**BRIEF 1**. Count the lines in the rows below that contain the string "Model", treating case as significant, and reply with that number alone.

**DOCUMENT TEXT**.
I'd love to - - - but - - --- practically - - - its the only option left!
Anything from previous power production is today being excoriated as terrible (diesel, coal, propane, natural gas are some of the suspects) and I'm not stupid enough to believe that nuclear power is clean (!!!!!) so I am left with only the one option.
Biomass - - - I could use straw (don't like as its lower bulk weight, pricey on a per ton basis, don't like the way its produced, etc etc) and the wood chips.
A local pallet plant wanted to sell all of their non pallet stuff as landscaping material. Soon found that there just wasn't that much demand. They had previously been selling slapboard and other trim into the firewood market.
This biomass boiler thing is being done in the US north east where there is a strong local lumber industry more than just occasionally so whilst I agree that biomass is NOT the best option - - - well - - - - its my ONLY realistic option. It helps that I can design my boiler to use different forms of such (bulk cardboard, carpentry waste besides straw or wood chips).
My idea of biomass is the utilization of a waste stream from another industry as an input - - - note that your definition is quite different.

Sorry. I don't know much about biomass.... but I do know that in the "olden days", we in UK and Europe used coal. (My grandfather ran ships on coal, shipping to Belgium and Italy for their railways!). But the US of A used wood. The USA locos had huge (volume) tenders and huge grates, fire-boxes and flues to manage the much bigger fires needed, compared to coal, while they burned wood, which was plentiful and grew almost everywhere across the USA.

**INPUT ROWS**.
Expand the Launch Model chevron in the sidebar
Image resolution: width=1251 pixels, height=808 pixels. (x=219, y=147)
==
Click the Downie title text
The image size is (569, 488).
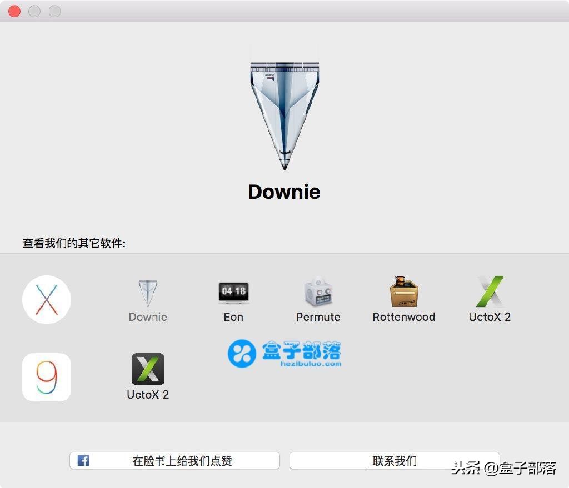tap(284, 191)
---
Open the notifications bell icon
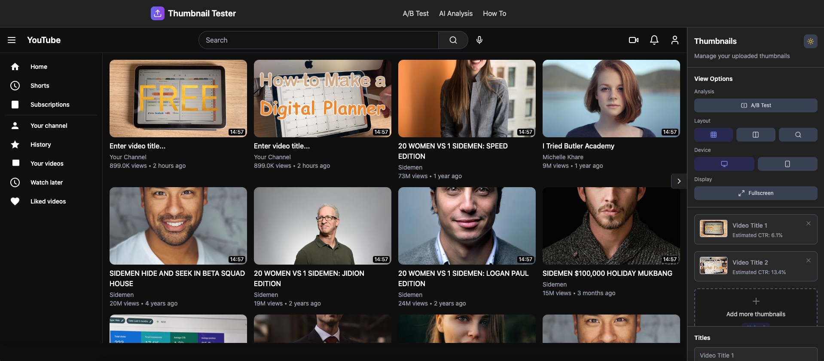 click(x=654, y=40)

**BRIEF 2**. Continue the forum discussion about fueling a biomass boiler, shown above, from the point where it stops.

**OUTPUT 1**. 1

**OUTPUT 2**.
NOWADAYS, to avoid burning coal, in the UK, we have converted some coal-fired power station to burn wood-chip that we import from the USA. Works politically for CO2 production, if expensive and not very efficient compared to coal.
So what is the best boiler for wood chips? One with a huge firebox, grate, etc. 2 1/2 times the volume of the coal fire firebox.... which you have seen in Rayger's boiler... for similar output. You need a lot of flues to capture heat more efficiently, superheater tubes and economise tubers to preheat boiler feed water, etc..
So go for a 150 kW boiler and run it max at 100kW, using the flue gases for space heating as well. E.g. feedwater, central heating, air exchange heaters for space heating, etc.
Does this help?
K2

Thanks - - - I have read of the Yarrow and some others and have tried to chase things Naval as they were still using steam in some applications until even the 1950s (and past) see the Skinner Unaflow engines. From what I can determine these Unaflow engines (even looking at Dan Gelbart's very modern rendition) were actually quite efficient.
So then I come to what is an efficient boiler design - - - ie maximum steam at T (likely only 300 to maybe 600F) at a pressure of (again likely lower something like 300 to 500 psi (above atmospheric). And there everything grinds to a halt! No matter what combination of search terms I'm using I just can't find any comments regarding steam production efficiency.

Compounding the problem is that I'm looking in the 25 kW to maybe as much as 100 kW size for the boiler. That's been long considered 'tiny' by anyone working with steam.

So - - - any ideas for an efficient steam production design - - - or is this 'fast' have to do? (I am worried about fuel consumption!!!)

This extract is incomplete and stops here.